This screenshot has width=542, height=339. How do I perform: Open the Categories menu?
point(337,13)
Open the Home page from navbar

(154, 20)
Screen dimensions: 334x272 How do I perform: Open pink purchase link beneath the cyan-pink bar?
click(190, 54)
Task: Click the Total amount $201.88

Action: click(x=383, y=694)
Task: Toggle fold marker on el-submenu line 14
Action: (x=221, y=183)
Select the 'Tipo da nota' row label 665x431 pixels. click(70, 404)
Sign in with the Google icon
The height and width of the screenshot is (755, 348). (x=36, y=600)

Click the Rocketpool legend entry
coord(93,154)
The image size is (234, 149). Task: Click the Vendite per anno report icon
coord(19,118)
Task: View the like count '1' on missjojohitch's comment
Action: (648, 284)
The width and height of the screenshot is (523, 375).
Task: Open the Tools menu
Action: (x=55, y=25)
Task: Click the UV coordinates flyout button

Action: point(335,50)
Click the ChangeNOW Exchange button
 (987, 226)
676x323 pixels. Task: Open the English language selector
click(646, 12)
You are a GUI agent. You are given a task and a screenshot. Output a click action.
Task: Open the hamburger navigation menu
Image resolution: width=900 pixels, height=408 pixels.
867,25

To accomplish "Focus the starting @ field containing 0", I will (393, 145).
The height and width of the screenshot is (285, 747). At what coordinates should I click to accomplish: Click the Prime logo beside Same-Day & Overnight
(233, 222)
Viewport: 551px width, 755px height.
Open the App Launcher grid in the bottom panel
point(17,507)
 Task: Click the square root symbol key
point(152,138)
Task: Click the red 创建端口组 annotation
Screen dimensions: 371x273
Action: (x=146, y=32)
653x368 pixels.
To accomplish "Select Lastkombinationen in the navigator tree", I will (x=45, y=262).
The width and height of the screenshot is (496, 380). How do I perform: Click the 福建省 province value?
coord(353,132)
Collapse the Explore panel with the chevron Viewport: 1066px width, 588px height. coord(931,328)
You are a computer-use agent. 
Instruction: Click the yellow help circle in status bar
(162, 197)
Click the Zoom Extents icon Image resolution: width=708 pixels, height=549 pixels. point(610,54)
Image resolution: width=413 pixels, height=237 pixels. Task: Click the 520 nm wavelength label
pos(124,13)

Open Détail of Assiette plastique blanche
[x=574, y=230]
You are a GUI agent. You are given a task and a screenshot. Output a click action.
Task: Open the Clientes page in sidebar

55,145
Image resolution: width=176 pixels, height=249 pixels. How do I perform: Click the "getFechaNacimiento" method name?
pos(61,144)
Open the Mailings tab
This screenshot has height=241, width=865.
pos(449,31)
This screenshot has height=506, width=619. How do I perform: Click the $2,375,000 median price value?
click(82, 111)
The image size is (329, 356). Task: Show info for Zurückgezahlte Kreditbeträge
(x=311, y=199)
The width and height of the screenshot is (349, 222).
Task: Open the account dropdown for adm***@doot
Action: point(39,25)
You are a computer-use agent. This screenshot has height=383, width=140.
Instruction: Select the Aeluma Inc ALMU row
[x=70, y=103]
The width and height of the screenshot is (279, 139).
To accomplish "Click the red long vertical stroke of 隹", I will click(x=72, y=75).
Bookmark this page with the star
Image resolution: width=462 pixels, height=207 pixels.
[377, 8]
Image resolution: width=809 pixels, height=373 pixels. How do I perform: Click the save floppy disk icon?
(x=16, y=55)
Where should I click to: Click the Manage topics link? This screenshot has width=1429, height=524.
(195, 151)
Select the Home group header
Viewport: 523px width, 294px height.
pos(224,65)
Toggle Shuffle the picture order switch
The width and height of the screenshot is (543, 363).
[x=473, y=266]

------------------------------------

# Task
Only lines that include "computer" belong in the answer; copy all of them from the listing.

# Written solution
You are a computer-use agent. 
You are a computer-use agent. This screenshot has height=383, width=140.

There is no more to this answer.